Search code examples
remmeansmassr-marginaleffectsggeffects

Different plots of marginal effects with interaction term and offset when using different packages


I'm trying to understand why when I plot marginal effects using different packages I get different plots. Admittedly, I suspect it's because I do not understand how data transformations and offsets are being handled by the respective packages. I'm afraid I don't know how to make a reproducible sample of data, but I hope I can provide enough context below.

I have the following model using package MASS:

model <- glm(Lethal_removal ~ Federal_land + state / pred_rate + offset(log(subtotal)), data=df3, family=negative.binomial(1), na.action=na.fail)

The unit of analysis is state counties. State is a factor with 4 US states, pred_rate is an annual measure of how many livestock are eaten per county by wild predators (mean of 3.5 per year), lethal_removal is the number of wild predators that are culled per county by wildlife agencies (mean of 1.6 per year). Offset is number of years (subtotal) that predators are present in each county. I want to plot the marginal effects of pred_rate on lethal_removal by state while accounting for the subtotal offset (i.e., convert to an annual rate).

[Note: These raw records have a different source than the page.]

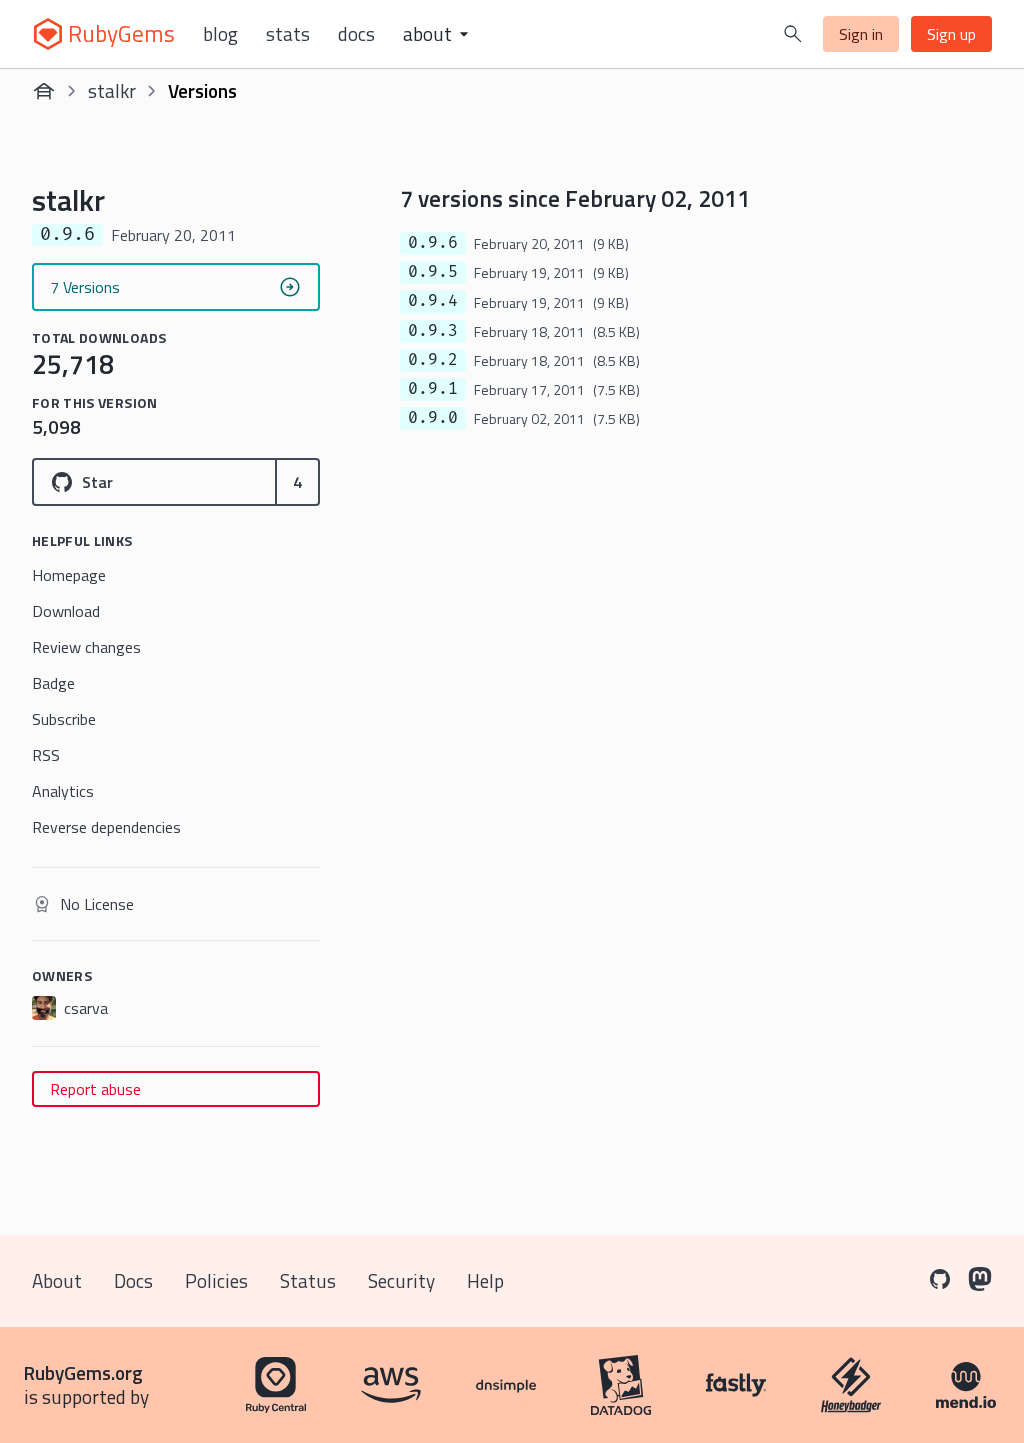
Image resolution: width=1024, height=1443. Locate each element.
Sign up (951, 34)
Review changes (86, 647)
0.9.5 (433, 272)
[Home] (44, 91)
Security (401, 1280)
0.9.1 (433, 389)
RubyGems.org (83, 1372)
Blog (220, 34)
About (57, 1280)
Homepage (69, 575)
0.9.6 (433, 243)
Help (485, 1280)
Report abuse (95, 1089)
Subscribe (64, 719)
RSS (46, 755)
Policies (216, 1280)
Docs (356, 34)
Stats (288, 34)
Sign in (861, 34)
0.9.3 (433, 331)
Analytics (63, 791)
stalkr (112, 90)
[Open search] (793, 34)
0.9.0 (433, 418)
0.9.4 (433, 301)
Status (308, 1280)
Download (66, 611)
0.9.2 (433, 360)
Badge (53, 683)
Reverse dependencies (106, 827)
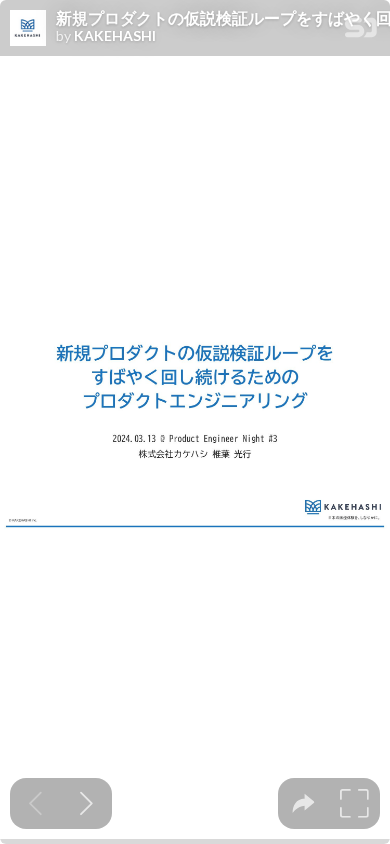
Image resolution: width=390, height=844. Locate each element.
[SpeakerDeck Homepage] (361, 31)
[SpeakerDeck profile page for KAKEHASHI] (28, 29)
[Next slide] (86, 803)
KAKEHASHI (115, 36)
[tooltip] (303, 803)
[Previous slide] (35, 803)
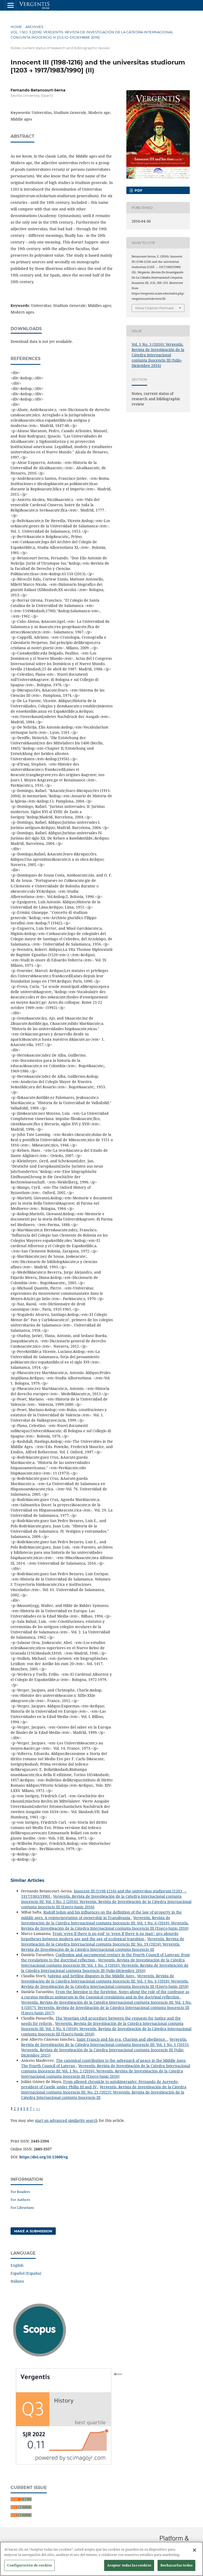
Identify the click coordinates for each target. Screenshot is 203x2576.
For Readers (20, 2191)
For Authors (20, 2199)
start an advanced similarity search (66, 2120)
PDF (137, 190)
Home (16, 27)
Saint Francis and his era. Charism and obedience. (122, 2039)
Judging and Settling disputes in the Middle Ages (91, 1975)
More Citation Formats (154, 308)
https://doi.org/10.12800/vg (43, 2156)
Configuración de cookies (29, 2565)
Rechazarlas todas (176, 2565)
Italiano (17, 2281)
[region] (101, 2559)
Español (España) (26, 2273)
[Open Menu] (10, 5)
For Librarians (22, 2207)
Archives (34, 27)
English (17, 2265)
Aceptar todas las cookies (129, 2565)
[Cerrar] (194, 2550)
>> (38, 2108)
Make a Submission (33, 2231)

I used package emmeans first:

plot_em<-emmip(model, state ~ pred_rate, cov.reduce = range, offset = log(1), CIs = TRUE, plotit=FALSE)

#and plot it with the observed data    
    ggplot(as.data.frame(plot_em), aes(x=pred_rate, y=yvar, color=state)) + 
      geom_line() + geom_ribbon(aes(ymax=UCL, ymin=LCL, fill=state), alpha=0.4) + 
      geom_point(data = df3, aes(y=Lethal_removal/subtotal), size = 3)

Which produces:enter image description here

I then try ggeffects which gives me:

pr <- predict_response(model, c("pred_rate", "state"), condition = c(subtotal = 1))
plot(pr, show_data = TRUE)

Giving me this: enter image description here

Which suggests it was on an exponential scale, so I log-transformed the y-axis plot(pr, show_data = TRUE, log_y = TRUE) which gave me this: enter image description here

Which is very similar to the results from emmeans but the scale on the y-axis is way off. Frankly, the plot from emmeans makes intuitive sense, but my inability to easily recreate it leaves me concerned that I'm missing something and I'm not sure what is the correct marginal effects plot. Any advice huge appreciated.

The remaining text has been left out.